RFR [9]8134424: BlockDataInputStream.readUTFBody: examine sizing local StringBuffer with the given length

Chris Hegarty chris.hegarty at oracle.com
Mon Feb 8 21:40:54 UTC 2016


And of course, this should read...


> On 8 Feb 2016, at 15:34, Chris Hegarty <chris.hegarty at oracle.com> wrote:
> 
> It was suggested to me off-list that the implementation should choose a
> reasonable initial capacity value ,to size the StringBuilder, rather than
> the value read from the stream ( in case of bad or corrupt data ).
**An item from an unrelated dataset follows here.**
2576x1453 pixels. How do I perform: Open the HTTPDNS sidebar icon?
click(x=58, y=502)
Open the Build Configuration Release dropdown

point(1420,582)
So the 
> proposed changes are:
> 
> diff --git a/src/java.base/share/classes/java/io/ObjectInputStream.java b/src/java.base/share/classes/java/io/ObjectInputStream.java
> --- a/src/java.base/share/classes/java/io/ObjectInputStream.java
> +++ b/src/java.base/share/classes/java/io/ObjectInputStream.java
> @@ -3144,7 +3144,9 @@
>          * utflen bytes.
>          */
>         private String readUTFBody(long utflen) throws IOException {
> -            StringBuilder sbuf = new StringBuilder();
> +            // a reasonably initial capacity based on the UTF length
> +            int initialCapacity = Math.min((int)utflen, 16384);
> +            StringBuilder sbuf = new StringBuilder(initialCapacity);
>             if (!blkmode) {
>                 end = pos = 0;
>             }
> 
> 
> 
> -Chris.
> 
> On 8 Feb 2016, at 11:15, Chris Hegarty <chris.hegarty at oracle.com> wrote:
> 
>> Low hanging fruit to avoid unnecessary allocations when deserializing.
>> readUTF knows the string size ahead of the read and can avoid
>> expandCapacity() by constructing the StringBuilder with the expected size. 
>> 
>> It is an implementation detail, but if the size is larger than Integer.MAX_VALUE,
>> then OOM can be thrown, as is the case in the implementation today.